Se Dilma não agrada, vale aqui a recordação de uma das taxativas máximas da chamada Lei de Murphy: “nada é tão ruim que não possa piorar”. A fossa para qual estão encaminhando em definitivo o Brasil certamente não permitirá que a opinião pública reconheça também os seus erros e sua ignorância política, que tanto vêm contribuindo para que morramos mergulhados no pior dos lodos, ao invés de sairmos dele pela legalidade e pela justiça. Com a configuração do impeachment em curso (que agora corre a passos rápidos na Câmara liderada por Cunha), em breve teremos Temer como presidente do país e Cunha como seu substituto direto. Não haverá mais como, então, escaparmos da descarga derradeira que levará por água abaixo qualquer ilusão de sermos limpos pelo mais vagabundo Lava-Jato de beira de estrada.
É esperar para ver.
(foto: www.jb.com.br)
Muito bom o texto. Estou muito temerosa quanto ao futuro de nossa nação. A cegueira tem vencido a razão! Triste!!!
Prezado Editor,
O Diário do Engenho traz um editorial contundente, com análise lúcida, coerente e ponderações fundamentadas.
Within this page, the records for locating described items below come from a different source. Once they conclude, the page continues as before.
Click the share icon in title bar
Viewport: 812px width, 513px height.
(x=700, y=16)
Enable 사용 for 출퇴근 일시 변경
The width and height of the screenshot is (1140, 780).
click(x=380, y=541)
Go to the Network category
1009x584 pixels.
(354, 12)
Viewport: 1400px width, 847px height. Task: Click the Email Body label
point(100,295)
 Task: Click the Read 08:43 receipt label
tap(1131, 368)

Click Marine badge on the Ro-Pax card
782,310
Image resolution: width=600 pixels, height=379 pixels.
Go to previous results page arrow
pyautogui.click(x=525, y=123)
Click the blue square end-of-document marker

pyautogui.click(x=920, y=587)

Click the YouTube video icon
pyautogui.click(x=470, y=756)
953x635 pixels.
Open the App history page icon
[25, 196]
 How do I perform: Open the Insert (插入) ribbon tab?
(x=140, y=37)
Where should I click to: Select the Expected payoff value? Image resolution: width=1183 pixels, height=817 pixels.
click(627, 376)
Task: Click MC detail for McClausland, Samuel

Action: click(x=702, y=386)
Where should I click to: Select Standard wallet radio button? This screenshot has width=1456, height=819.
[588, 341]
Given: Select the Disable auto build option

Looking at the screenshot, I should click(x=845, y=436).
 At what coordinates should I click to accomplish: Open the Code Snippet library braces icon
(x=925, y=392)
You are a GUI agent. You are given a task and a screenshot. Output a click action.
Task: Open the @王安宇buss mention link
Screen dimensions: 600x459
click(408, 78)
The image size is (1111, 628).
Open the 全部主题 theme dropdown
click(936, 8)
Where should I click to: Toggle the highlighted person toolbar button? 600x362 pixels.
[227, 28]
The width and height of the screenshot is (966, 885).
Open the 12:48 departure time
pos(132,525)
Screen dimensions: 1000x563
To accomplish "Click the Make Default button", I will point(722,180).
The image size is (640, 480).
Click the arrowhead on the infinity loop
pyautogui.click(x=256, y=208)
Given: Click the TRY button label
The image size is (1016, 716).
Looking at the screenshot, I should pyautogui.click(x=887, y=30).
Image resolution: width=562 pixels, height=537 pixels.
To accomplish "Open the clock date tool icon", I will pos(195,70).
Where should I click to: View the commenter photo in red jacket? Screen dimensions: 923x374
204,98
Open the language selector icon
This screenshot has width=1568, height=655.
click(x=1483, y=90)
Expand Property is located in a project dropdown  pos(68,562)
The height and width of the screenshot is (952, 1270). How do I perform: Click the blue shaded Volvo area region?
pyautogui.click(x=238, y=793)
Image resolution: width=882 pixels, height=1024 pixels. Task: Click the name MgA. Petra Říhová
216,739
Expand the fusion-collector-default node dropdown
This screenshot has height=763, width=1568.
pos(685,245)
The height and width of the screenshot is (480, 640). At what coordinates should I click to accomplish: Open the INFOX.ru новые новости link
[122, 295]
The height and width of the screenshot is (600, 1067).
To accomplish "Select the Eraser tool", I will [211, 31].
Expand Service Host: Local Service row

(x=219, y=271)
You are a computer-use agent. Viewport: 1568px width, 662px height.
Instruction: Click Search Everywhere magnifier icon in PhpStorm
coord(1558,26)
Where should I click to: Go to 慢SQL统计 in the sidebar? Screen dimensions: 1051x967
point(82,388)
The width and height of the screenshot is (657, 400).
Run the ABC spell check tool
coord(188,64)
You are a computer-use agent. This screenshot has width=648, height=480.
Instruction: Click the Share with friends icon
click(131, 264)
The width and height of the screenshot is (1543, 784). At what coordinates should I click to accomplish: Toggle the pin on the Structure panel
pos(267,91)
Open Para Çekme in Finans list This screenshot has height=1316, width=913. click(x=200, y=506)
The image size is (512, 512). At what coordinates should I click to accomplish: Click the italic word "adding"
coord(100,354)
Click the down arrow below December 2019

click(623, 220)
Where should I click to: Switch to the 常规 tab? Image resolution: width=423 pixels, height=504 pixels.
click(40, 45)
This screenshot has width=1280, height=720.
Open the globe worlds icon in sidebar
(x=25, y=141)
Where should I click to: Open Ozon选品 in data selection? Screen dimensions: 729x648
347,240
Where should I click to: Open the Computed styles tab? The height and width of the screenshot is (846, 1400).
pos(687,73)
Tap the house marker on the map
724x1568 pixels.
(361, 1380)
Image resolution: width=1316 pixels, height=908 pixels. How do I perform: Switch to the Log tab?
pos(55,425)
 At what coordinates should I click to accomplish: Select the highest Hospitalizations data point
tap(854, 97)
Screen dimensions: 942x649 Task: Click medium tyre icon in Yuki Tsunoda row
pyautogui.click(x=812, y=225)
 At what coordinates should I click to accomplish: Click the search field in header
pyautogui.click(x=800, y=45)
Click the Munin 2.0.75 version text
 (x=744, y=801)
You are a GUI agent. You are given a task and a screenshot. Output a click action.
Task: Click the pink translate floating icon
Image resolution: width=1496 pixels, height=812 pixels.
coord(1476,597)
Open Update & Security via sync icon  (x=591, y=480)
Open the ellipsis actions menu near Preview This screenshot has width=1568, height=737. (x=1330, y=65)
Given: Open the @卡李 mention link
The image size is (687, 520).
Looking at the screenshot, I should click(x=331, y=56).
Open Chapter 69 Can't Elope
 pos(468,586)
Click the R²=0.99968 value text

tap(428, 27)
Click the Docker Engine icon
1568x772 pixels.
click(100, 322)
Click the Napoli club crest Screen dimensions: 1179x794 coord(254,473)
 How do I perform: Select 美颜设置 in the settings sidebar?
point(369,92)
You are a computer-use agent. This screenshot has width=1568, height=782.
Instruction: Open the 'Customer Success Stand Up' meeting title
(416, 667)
Oxalá o exercício de reflexão, o espaço para o pensar crítico e ponderado se desvele como uma via de militância, engajamento político e transformação social.
Com cordial amizade, Prof. Adelino F. Oliveira
Excelente!!! Sintetizou com uma clareza invejável o plano arquitetado desde antes da eleição de 2014 e o momento atual que estamos vivendo! Parabéns!!!
Parabéns ! Um despertador para uma nação que dorme.